There are some really good things about being back. The learning environment, though muffled, is back. I explained to my ninth grade English class what tenor and vehicle are in a metaphor, and only about half of the class was getting it. I had them work in (socially distanced) pairs and make up their own metaphor, identifying the tenor and vehicle, and five minutes later the whole class understood. This social learning can be laboriously created online, but the effortlessness and ease of in-person is so satisfying.


The most startling advantage to me of teaching in-person in masks happened when I was teaching American Literature. I changed the order of the works we read, and we started with Fahrenheit 451 instead of ending with it. Dystopian literature seemed very salient to our cultural milieu.


We read in class the first fourteen pages, pausing to discuss different aspects of the story. On page 10, Montag waxes poetical, thinking about Clarisse. He thinks how her face is like "the dial of a small clock seen faintly in a dark room in the middle of a night when you waken to see the time and see the clock telling you the hour snd the minute and the second, with a white silence and a glowing, all certainty and knowing what it had to tell of the night passing swiftly on toward further darknesses, but moving also toward a new Sun."

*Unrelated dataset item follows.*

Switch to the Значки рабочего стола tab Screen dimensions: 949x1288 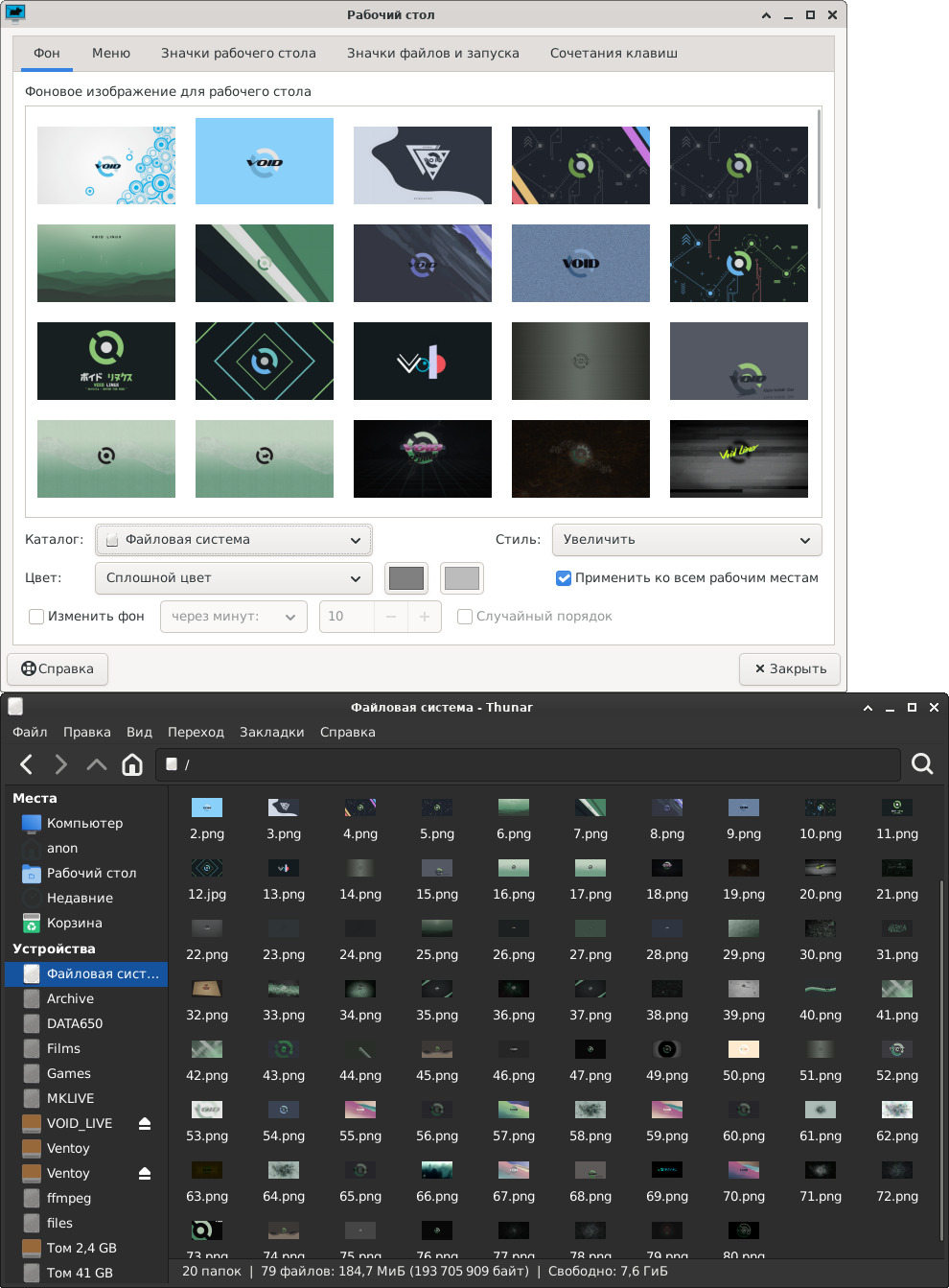click(x=238, y=54)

This is the first time we see Montag have any original thought in this novel, not merely giving the automated responses he's been conditioned to. As soon as this passes through his head he responds with:"'What?' asked Montag of that other self, the subconscious idiot that ran babbling at times, quite independent of will, habit, and conscience."


I posed to the class the question, "Have you ever experienced this? The person society is crafting you to be and a secret self both at war inside you?"


One student, one who I have known for five years and has never been candid with me, said that this is true for him. He said he pretends to be happy and makes jokes so that people laugh and don't see how sad and lonely he is inside. He explained this contradiction within himself with a sharp, painful accuracy. His classmates' eyebrows raised and their eyes widened, but most of their response were masked.


I was touched by his raw honesty, and while many students have been vulnerable in class discussions, I would have never expected this from him. It was as though the warmth of human connection and the safety of an emotional distance behind a mask gave him the voice to articulate this secret self.


As our wills, habits, and consciousnesses crumble in this pandemic, maybe the secret self will find her voice in the reconstruction of our worlds.


I finish the day, misting everything in sanitizer and Lysol, and walk next to the babbling creek and pack myself into my car. I go to pick up my son from daycare. He hugs me fiercely, saying "Mommy, you tame back. I missed you." His little face looks earnestly up into mine.


I look at his nose, a little runny, and wonder if he got COVID or if he just has a cold from being out of our house for the first time in six months.


His hazel eyes are bright and I hold him tightly, as much for his comfort as for mine (I also have been locked in my house for six months).